_BRANO DA LEGGERE_
########################################

Assolutamente vero, anche se non so quanto sia un bene oggi parlare di “flessibilità”. In un certo senso io associo questo termine a una connotazione negativa: non viene più utilizzato semplicemente con un’accezione positiva, come si è fatto per molti anni. Io penso che il termine “flessibilità” debba essere usato dandogli il giusto peso. Parlerei più di “necessità”: oggi le aziende hanno la necessità di essere svincolate da determinate imposizioni date e dettate dal mercato.

Una piccola azienda che produce a livello artigianale marmellate o miele, o qualsiasi altro prodotto alimentare, con basse tirature – quindi non stiamo parlando di un livello industriale – è legata ad alcuni vincoli. Quali? Se devo produrre la mia merce, per quanto poi non mi interessi, so (e lo devo per forza sapere) che devo adempiere a determinati obblighi legati all’etichettatura e che quindi dovrò etichettare il mio prodotto. E oggi, sapendo di avere delle tirature molto limitate, non ho la disponibilità economica di mettermi in casa un macchinario per produrmi in autonomia le etichette e rendermi così autonomo. In realtà questo tipo di ragionamento non è del tutto corretto, perché bisognerebbe in qualche modo affrontare la questione in profondità, ma comunque oggi accade ancora che alcune aziende sono costrette, in base ai dati statistici, a prevedere le vendite di un prodotto per acquistare un minimo di etichette necessarie per etichettarlo. In questo caso acquisto un’etichetta fatta e finita, quindi, quando mi rivolgo a un etichettificio per l’acquisto, farò fronte a un minimo d’ordine e questo minimo d’ordine purtroppo mi vincola, perché se alla fine dell’anno non avrò venduto tanti prodotti quanti effettivamente erano segnati sul mio forecast, questo mi costringerà a prendere le etichette ordinate e a buttarle perché non potrò più utilizzarle. In sostanza, penso che oggi la possibilità di rendere questi artigiani, queste piccole-medie imprese, autonomi nella produzione, ma anche nella fase di applicazione delle etichette stesse, sia fondamentale.

########################################

_VOCI FORNITE_

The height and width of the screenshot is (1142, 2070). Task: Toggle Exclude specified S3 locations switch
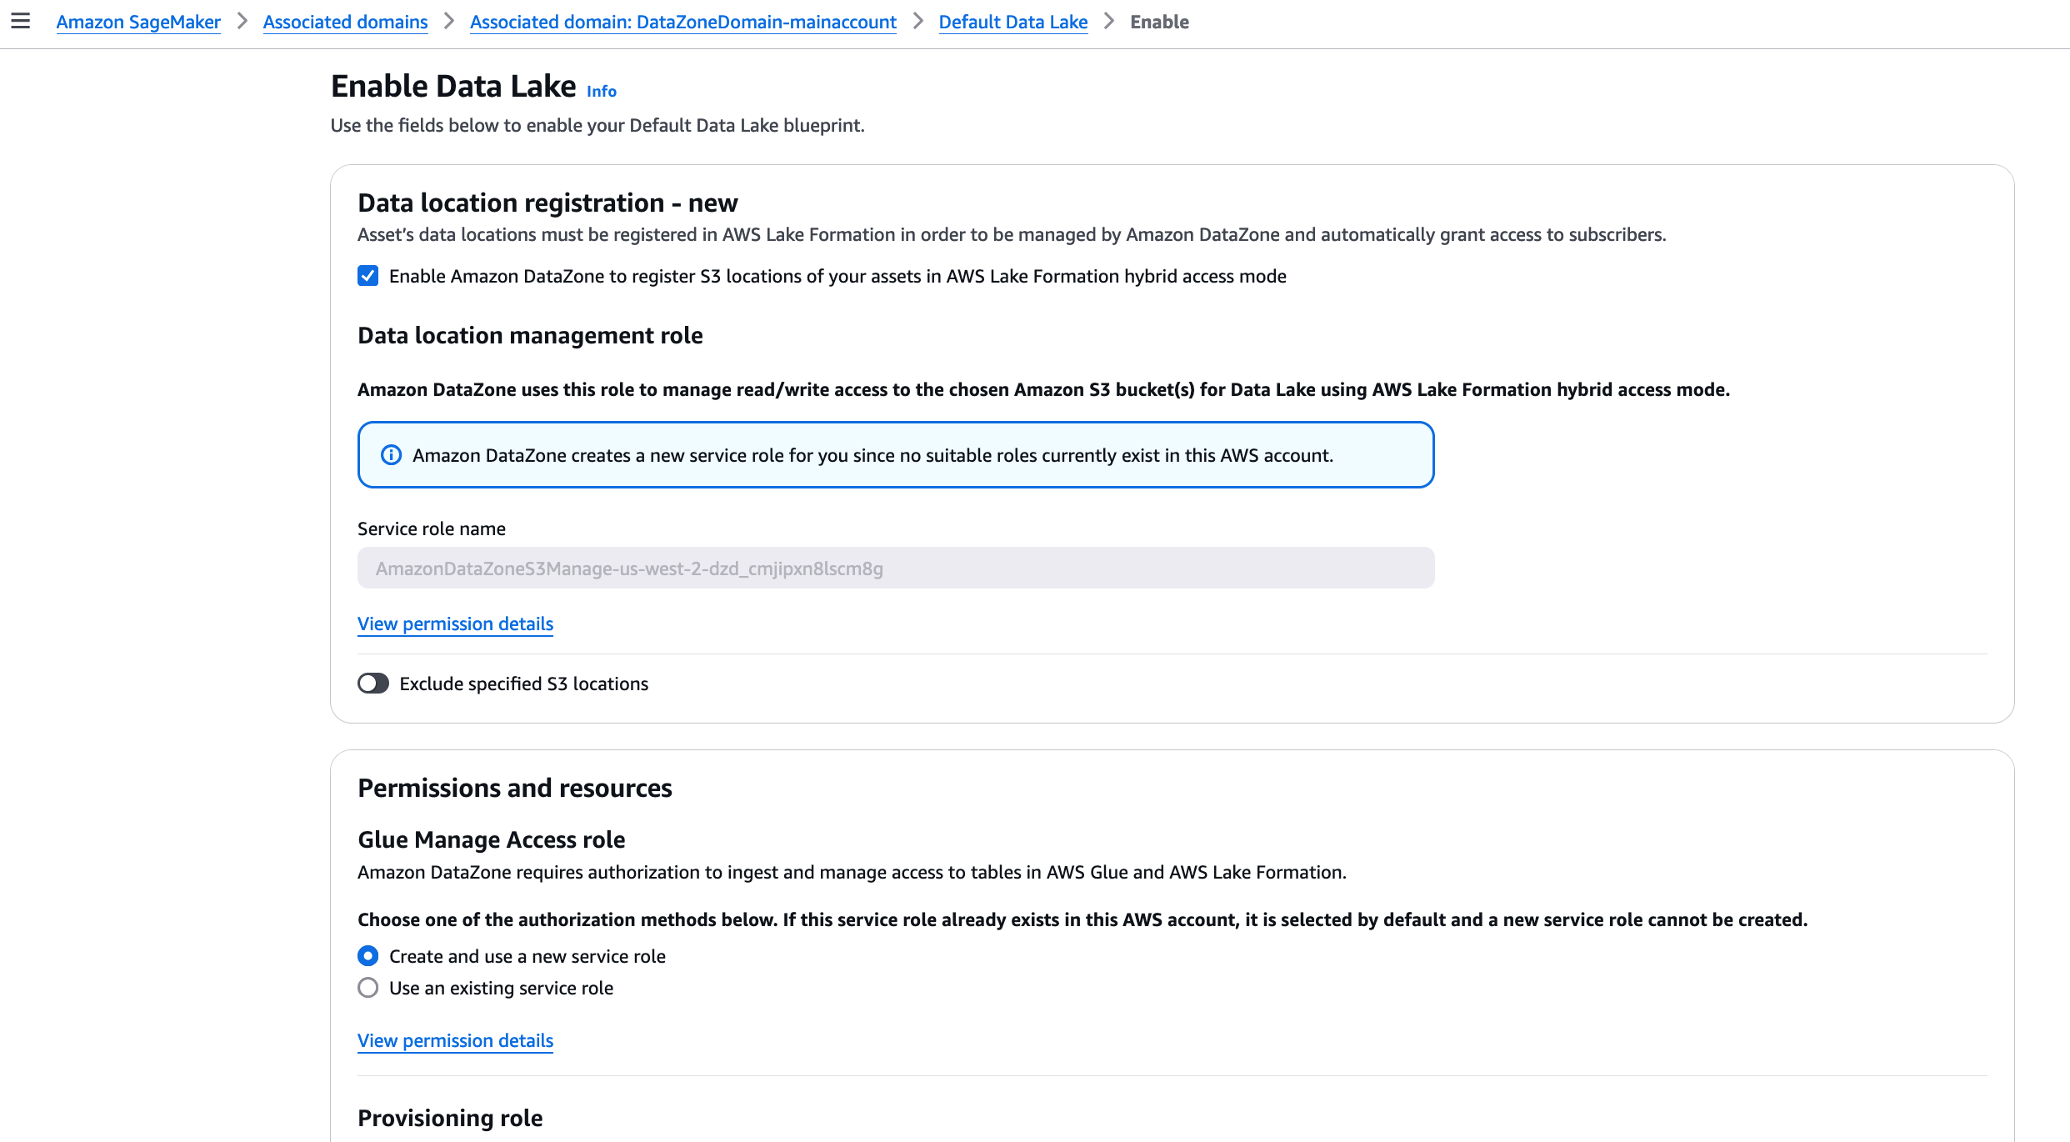click(373, 684)
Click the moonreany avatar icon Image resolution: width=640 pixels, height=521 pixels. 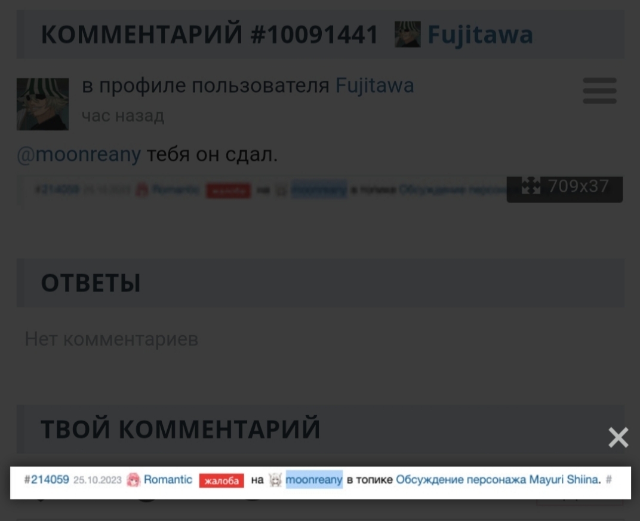click(x=275, y=480)
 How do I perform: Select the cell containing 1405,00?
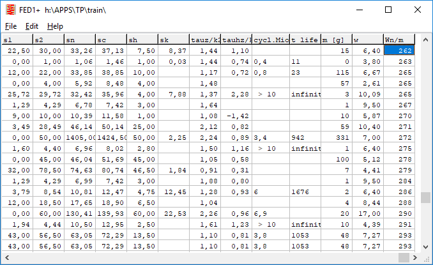[80, 137]
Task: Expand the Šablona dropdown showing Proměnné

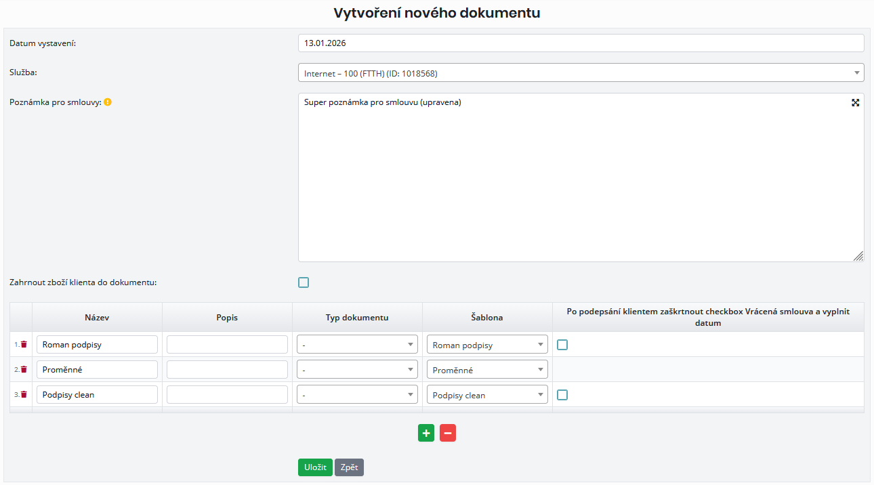Action: (487, 370)
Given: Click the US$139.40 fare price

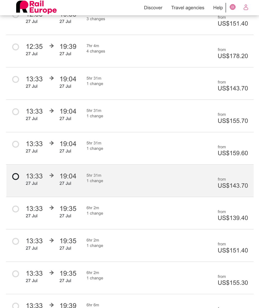Looking at the screenshot, I should pos(233,218).
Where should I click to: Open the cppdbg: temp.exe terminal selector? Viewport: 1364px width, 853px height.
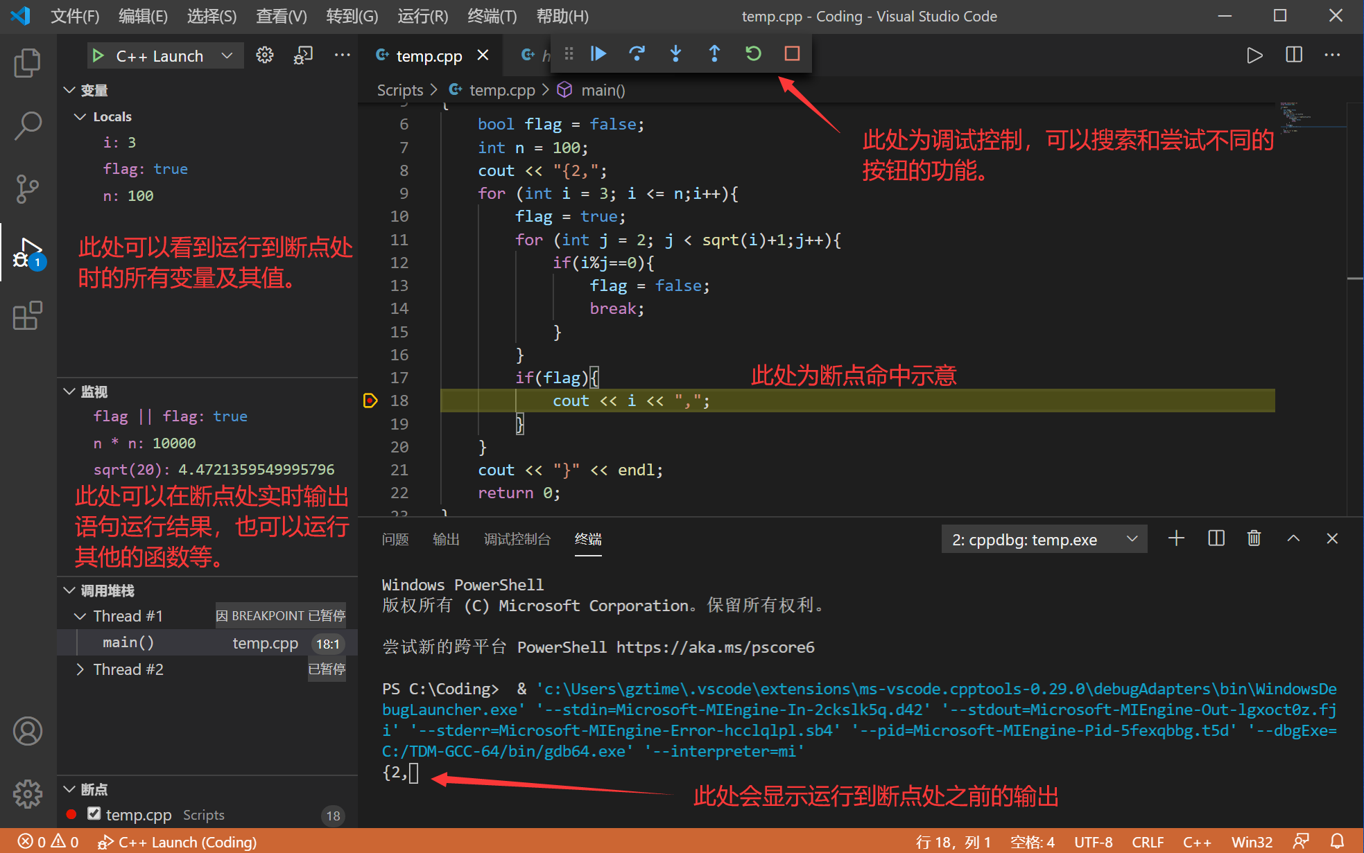click(1044, 539)
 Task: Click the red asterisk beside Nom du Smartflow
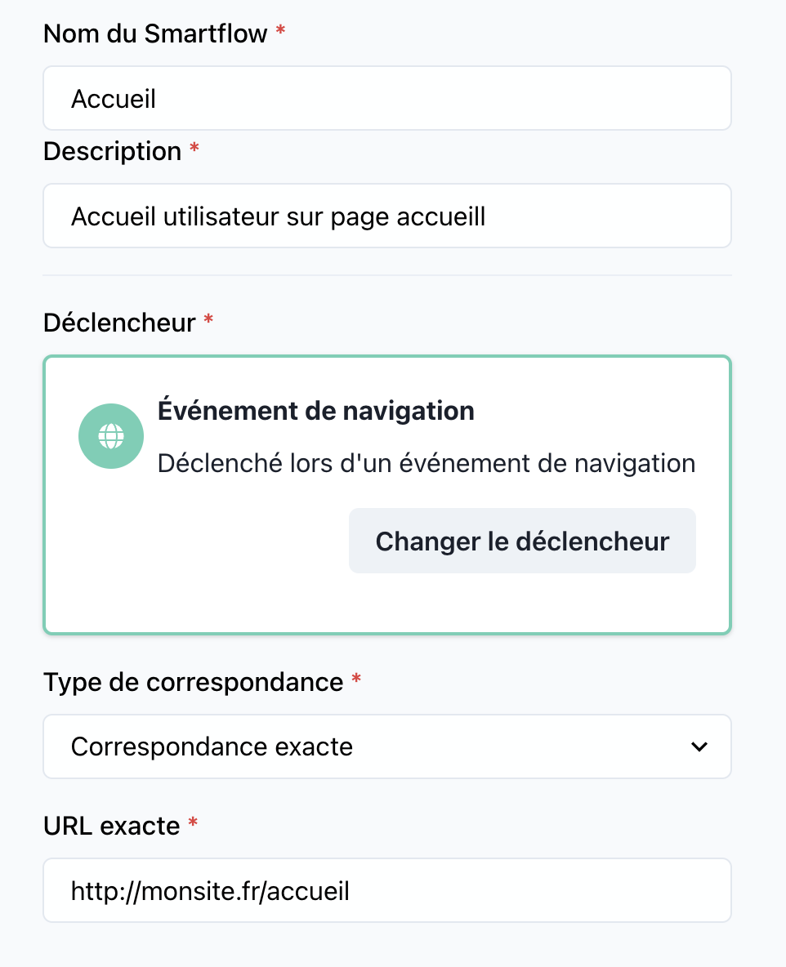click(x=280, y=31)
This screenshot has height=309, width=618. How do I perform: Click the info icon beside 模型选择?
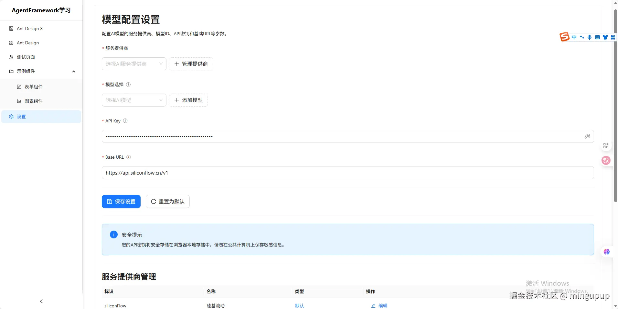tap(128, 85)
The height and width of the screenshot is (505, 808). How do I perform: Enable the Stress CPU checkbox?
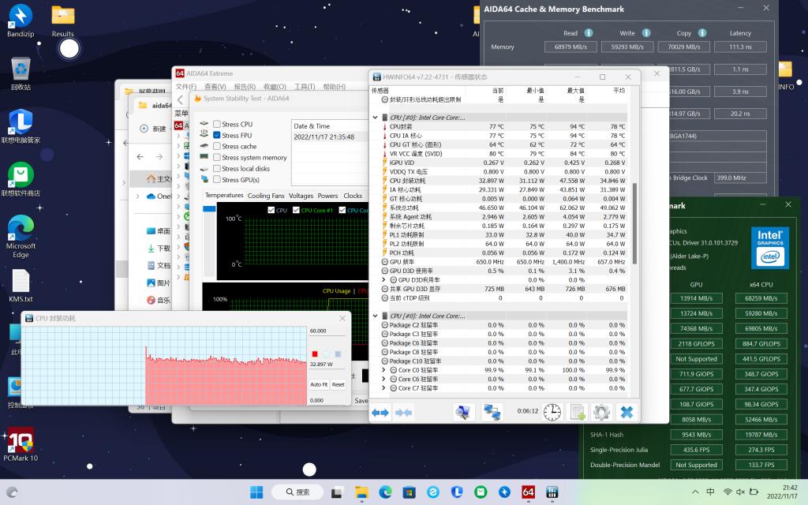tap(217, 125)
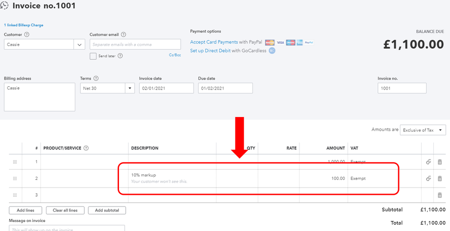This screenshot has width=450, height=231.
Task: Click the Add subtotal button
Action: (107, 210)
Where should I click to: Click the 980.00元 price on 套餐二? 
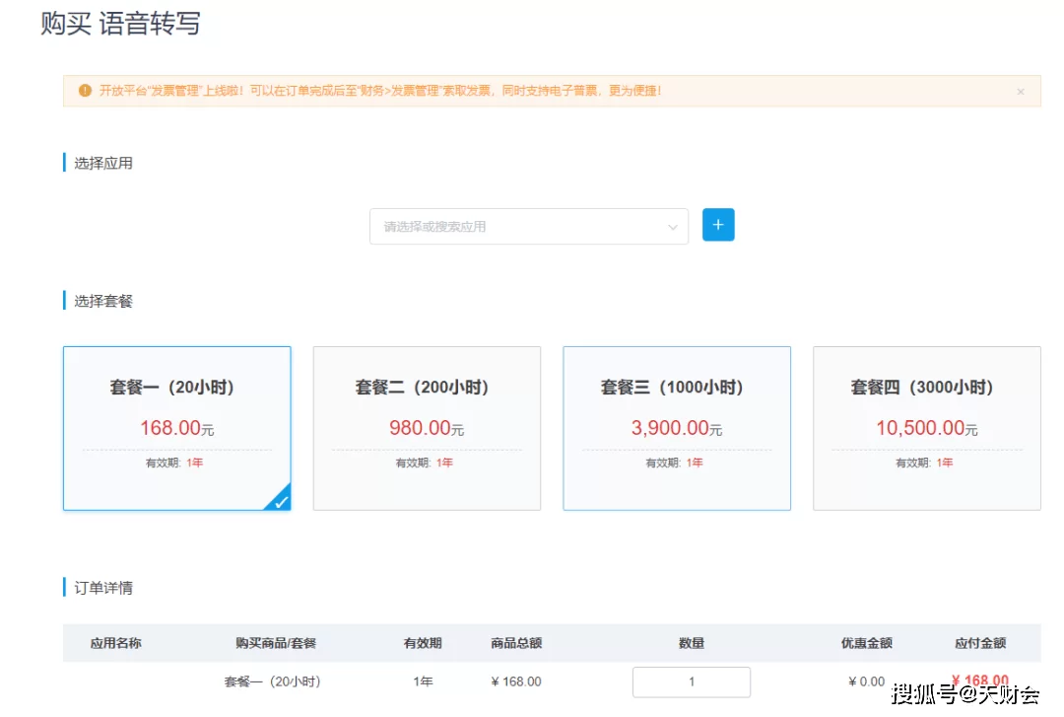tap(426, 428)
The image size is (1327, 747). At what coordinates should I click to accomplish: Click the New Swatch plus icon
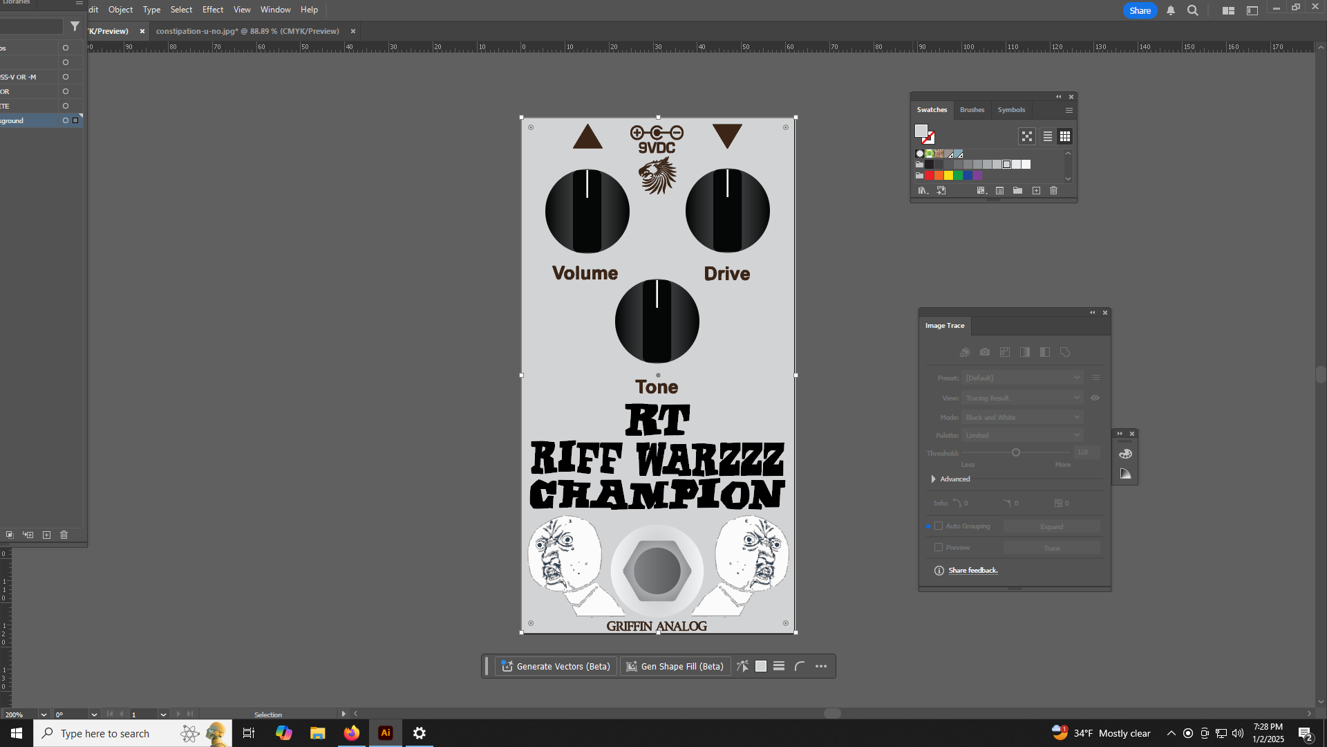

########################################

_COMPITI DA SVOLGERE_
1. Ricopia senza cambiare nulla le voci dalla riga che contiene "This screenshot has height=309, width=618." fino all'ultima voce, includendo entrambi gli estremi e lasciando fuori le immagini.
2. Prosegui il brano sulle etichette subito dopo l'ultima frase riportata.
Le voci non hanno nulla a che vedere con il brano sulle etichette.

_RISULTATI FINALI_
1.
This screenshot has height=309, width=618. How do I perform: Click the info icon beside 模型选择?
tap(128, 85)
The height and width of the screenshot is (505, 808). How do I perform: Enable the Stress CPU checkbox?
tap(217, 125)
This screenshot has width=450, height=231.
Task: Click the Add subtotal button
Action: (107, 210)
Where should I click to: Click the 980.00元 price on 套餐二? 
tap(426, 428)
The image size is (1327, 747). At what coordinates should I click to accomplish: Click the New Swatch plus icon

2.
Innanzitutto non tolgono lavoro agli etichettifici, i quali sono comunque interessati a vendere questo tipo di soluzioni perché possono alzare la testa, guardare che cosa è presente sul mercato a livello di soluzioni, imparare, capire effettivamente come poter approcciare il cliente. Inoltre quel tipo di soluzioni possono essere vantaggiose per il cliente ma anche per l’azienda che le propone, perché un etichettificio oggi sicuramente è concentrato e focalizzato sulla vendita di etichette neutre, e sul continuare a fare da service di stampa, ma questo non significa che vendendo una stampante o un applicatore all’utente finale non possa più continuare a farlo. Il neutro l’etichettificio continuerà a venderlo, e continuerà a vendere comunque servizi di stampa, senza avere problemi in questo senso. Io penso che oggi, piuttosto che non vendere una soluzione al cliente, rischiando di perderlo, forse è meglio incominciare a instaurare un dialogo, capire effettivamente che tipo di esigenza abbia il mio interlocutore per poter rispondere con una soluzione adeguata.

Credo sia fondamentale rendere autonome queste piccole-medie imprese nella produzione e nella fase di applicazione delle etichette

[Un nuovo modello commerciale: dalla vendita alla partnership]

Ti chiedo una riflessione sull’idea del “piccolo è bello”, cioè dell’Italia delle piccole-medie aziende con tutti i loro pregi, ma anche e soprattutto con tutti i loro difetti, soprattutto in confronto a realtà europee che non hanno questo tipo di organizzazione e di dimensioni aziendali. Volevo in particolare stimolarti su ciò che riguarda la cura, il dialogo e la relazione con il cliente, che nel tuo caso sono la rete dei rivenditori con cui hai a che fare, i quali a loro volta diventano il tramite verso il cliente finale.

Mi sembra che ci sia da una parte l’approccio “alla Amazon” di marketing automation, per cui dal momento in cui entri nel sito di Amazon fino a quando si conclude l’ordine avrai un’assistenza, un tracciamento delle informazioni, chiamiamola una cura del cliente molto automatizzata e ai massimi livelli; dall’altra mi pare di capire che tu punti soprattutto su una relazione, e in particolare su un’assistenza e ancor di più su una formazione rispetto alla tua rete.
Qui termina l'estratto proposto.